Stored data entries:
━━━

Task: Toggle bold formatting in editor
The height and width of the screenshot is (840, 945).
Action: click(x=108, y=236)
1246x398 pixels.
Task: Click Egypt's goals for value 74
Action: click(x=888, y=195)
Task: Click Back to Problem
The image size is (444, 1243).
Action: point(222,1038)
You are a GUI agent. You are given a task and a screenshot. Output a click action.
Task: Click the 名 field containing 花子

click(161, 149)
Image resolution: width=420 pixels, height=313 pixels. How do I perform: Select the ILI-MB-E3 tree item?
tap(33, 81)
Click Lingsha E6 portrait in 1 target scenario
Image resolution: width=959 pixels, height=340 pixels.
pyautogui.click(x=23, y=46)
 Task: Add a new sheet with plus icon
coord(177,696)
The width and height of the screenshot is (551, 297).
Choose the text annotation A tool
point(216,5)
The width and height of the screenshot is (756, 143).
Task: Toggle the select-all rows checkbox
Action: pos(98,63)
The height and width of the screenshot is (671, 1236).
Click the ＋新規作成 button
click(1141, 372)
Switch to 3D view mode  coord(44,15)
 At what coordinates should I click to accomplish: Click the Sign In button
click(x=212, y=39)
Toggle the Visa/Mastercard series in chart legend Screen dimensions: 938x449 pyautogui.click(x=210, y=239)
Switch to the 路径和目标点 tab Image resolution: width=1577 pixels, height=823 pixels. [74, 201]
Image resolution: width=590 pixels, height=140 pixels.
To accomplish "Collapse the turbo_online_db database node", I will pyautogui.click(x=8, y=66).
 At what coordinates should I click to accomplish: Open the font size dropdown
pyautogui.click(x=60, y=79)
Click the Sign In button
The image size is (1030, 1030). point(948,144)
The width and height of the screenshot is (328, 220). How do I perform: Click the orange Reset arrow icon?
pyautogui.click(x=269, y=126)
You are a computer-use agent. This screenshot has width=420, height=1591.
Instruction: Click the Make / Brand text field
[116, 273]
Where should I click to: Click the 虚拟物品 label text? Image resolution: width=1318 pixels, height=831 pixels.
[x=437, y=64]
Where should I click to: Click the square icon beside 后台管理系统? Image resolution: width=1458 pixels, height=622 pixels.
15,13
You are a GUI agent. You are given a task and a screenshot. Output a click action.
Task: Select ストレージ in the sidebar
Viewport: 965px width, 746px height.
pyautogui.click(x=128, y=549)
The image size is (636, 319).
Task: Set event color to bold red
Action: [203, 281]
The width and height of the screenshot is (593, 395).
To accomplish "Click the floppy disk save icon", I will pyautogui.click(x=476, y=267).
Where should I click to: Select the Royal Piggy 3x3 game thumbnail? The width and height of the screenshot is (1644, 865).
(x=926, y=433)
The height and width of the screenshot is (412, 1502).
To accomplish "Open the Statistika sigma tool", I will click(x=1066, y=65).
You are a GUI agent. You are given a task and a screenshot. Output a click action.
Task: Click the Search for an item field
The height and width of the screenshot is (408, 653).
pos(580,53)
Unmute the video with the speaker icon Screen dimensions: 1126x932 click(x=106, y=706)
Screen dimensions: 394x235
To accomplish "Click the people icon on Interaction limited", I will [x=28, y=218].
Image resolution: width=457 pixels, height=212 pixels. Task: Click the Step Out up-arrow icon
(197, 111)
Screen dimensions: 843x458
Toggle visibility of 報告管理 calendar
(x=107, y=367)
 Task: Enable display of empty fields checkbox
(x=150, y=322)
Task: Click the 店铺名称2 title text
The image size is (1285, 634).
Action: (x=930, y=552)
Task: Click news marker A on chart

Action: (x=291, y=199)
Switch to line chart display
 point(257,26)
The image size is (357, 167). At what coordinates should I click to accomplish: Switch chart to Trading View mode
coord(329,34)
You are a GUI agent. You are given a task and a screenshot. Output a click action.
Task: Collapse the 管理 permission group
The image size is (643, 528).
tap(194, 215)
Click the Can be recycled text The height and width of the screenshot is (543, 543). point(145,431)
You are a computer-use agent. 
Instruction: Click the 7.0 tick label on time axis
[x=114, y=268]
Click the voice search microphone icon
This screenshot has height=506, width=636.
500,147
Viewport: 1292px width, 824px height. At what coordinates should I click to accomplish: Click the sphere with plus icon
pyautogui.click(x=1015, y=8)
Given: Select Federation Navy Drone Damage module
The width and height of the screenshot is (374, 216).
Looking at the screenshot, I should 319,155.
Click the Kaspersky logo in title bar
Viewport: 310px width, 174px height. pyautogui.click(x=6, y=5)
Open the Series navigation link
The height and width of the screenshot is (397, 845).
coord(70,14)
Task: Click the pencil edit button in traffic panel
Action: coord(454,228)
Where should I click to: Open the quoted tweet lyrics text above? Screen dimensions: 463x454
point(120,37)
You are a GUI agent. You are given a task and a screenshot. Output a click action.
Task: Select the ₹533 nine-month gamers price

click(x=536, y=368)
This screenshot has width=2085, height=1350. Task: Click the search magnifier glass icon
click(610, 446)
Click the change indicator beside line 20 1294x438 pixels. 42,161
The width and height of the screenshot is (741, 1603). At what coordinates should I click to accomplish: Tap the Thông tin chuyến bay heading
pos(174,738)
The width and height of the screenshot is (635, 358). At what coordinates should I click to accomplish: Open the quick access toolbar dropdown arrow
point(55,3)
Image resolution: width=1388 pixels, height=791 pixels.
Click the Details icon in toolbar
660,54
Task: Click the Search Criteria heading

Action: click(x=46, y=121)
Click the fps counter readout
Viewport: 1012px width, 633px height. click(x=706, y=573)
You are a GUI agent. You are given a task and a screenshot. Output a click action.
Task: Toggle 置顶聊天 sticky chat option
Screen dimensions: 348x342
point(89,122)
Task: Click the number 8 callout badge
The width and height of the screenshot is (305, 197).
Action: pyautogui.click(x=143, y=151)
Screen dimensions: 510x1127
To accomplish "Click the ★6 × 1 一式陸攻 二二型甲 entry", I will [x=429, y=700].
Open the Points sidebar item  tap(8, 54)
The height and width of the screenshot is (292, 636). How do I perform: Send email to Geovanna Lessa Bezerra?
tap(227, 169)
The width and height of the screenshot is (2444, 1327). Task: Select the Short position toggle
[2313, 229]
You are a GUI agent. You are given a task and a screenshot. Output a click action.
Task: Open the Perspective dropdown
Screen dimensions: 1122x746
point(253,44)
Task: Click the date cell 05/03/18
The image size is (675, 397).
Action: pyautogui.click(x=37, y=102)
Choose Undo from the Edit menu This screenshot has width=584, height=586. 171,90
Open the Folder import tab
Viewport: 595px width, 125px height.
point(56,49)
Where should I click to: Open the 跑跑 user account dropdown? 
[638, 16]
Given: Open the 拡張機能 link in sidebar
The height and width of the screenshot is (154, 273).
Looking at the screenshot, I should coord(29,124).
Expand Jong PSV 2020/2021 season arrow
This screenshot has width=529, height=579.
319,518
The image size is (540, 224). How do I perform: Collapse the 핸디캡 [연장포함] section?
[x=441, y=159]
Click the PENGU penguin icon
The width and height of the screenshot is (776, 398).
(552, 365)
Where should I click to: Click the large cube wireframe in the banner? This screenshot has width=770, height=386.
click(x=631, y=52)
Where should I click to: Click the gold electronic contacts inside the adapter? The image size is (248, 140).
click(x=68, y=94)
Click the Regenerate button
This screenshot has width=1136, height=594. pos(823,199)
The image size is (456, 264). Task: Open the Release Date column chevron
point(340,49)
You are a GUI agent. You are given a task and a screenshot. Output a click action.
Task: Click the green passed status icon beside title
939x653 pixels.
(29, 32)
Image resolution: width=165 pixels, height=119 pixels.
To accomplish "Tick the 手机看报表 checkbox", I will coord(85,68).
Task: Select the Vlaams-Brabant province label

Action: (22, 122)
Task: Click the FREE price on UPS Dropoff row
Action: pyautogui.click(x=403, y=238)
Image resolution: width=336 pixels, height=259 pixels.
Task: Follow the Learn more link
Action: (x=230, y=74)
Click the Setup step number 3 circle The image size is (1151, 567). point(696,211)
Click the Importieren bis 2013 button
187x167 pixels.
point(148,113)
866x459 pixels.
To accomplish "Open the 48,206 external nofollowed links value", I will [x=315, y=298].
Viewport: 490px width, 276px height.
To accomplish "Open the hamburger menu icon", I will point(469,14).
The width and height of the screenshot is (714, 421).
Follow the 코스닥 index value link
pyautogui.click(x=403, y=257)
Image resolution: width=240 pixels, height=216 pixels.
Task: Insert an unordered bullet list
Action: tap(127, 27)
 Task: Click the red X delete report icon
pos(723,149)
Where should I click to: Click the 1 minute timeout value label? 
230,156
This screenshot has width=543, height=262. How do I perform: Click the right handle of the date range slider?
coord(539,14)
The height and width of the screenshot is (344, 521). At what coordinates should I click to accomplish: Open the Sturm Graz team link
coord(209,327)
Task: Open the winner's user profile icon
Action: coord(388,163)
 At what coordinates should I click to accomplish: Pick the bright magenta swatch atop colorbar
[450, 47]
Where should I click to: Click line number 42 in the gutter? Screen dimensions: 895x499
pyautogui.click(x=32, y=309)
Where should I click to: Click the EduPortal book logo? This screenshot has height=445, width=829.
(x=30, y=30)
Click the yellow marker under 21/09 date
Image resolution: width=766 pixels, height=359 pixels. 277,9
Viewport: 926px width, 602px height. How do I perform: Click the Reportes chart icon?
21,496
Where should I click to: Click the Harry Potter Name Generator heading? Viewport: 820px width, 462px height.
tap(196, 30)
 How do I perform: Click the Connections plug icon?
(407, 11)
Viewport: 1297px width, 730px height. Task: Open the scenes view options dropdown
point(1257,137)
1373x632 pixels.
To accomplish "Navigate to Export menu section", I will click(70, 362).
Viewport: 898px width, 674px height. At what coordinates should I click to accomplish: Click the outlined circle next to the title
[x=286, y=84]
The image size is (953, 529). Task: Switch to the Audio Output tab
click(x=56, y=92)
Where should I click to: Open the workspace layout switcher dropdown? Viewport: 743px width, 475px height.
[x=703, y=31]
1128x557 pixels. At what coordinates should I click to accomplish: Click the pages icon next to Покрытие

━━━

▸ What this task involves:
The required answer is the line with "Where should I click to: Open the workspace" plus every line after it to the end of the entries above, transcribed exactly.

▸ Task result:
Where should I click to: Open the workspace layout switcher dropdown? Viewport: 743px width, 475px height.
[x=703, y=31]
1128x557 pixels. At what coordinates should I click to accomplish: Click the pages icon next to Покрытие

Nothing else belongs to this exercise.